Canonical Gremlin1 (GREM1) signaling involves binding to and sequestering bone morphogenetic proteins (BMPs) in the extracellular matrix, preventing the activation of cognate BMP receptor. Exquisite temporospatial control of the GREM1-BMP interaction is required during development, and perturbation of this balance leads to abnormal limb formation and defective kidney development. In addition to inhibition of BMP signaling, several other noncanonical signaling modalities of GREM1 have been postulated. Some literature reports have suggested that GREM1 can bind to and activate vascular endothelial growth factor receptor-2 (VEGFR2) in endothelial cells, human kidney epithelial cells, and others. These reports suggest that the GREM1 → VEGFR2 signaling can drive angiogenesis both in vitro and in vivo We report here that, despite exhaustive attempts, we did not observe GREM1 activation of VEGFR2 in any of the cell lines reported by the above-mentioned studies. Incubation of endothelial colony-forming cells (ECFCs) or human umbilical vein endothelial cells (HUVECs) with recombinant VEGF triggered a robust increase in VEGFR2 tyrosine phosphorylation. In contrast, no VEGFR2 phosphorylation was detected when cells were incubated with recombinant GREM1 over a range of time points and concentrations. We also show that GREM1 does not interfere with VEGF-mediated VEGFR2 activation, suggesting that GREM1 does not bind with any great affinity to VEGFR2. Measurements of ECFC barrier integrity revealed that VEGF induces barrier function disruption, but recombinant human GREM1 had no effect in this assay.
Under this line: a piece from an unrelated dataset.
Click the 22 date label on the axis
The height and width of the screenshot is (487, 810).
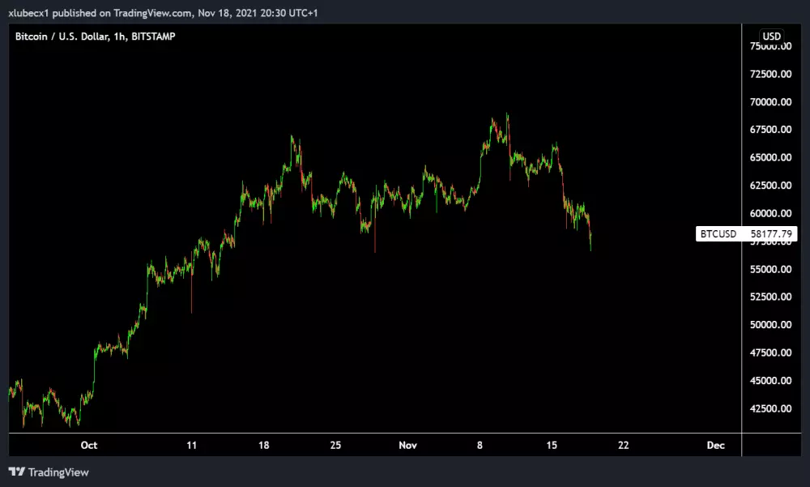[623, 445]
We believe that these results provide an important clarification of the potential interaction between GREM1 and VEGFR2 in mammalian cells.
Bibliographical notePublished under license by The American Society for Biochemistry and Molecular Biology, Inc.
- bone morphogenetic protein (BMP)
- cancer biology
- cell signaling
- cell surface receptor
- protein phosphorylation
- vascular biology
- vascular endothelial growth factor (VEGF)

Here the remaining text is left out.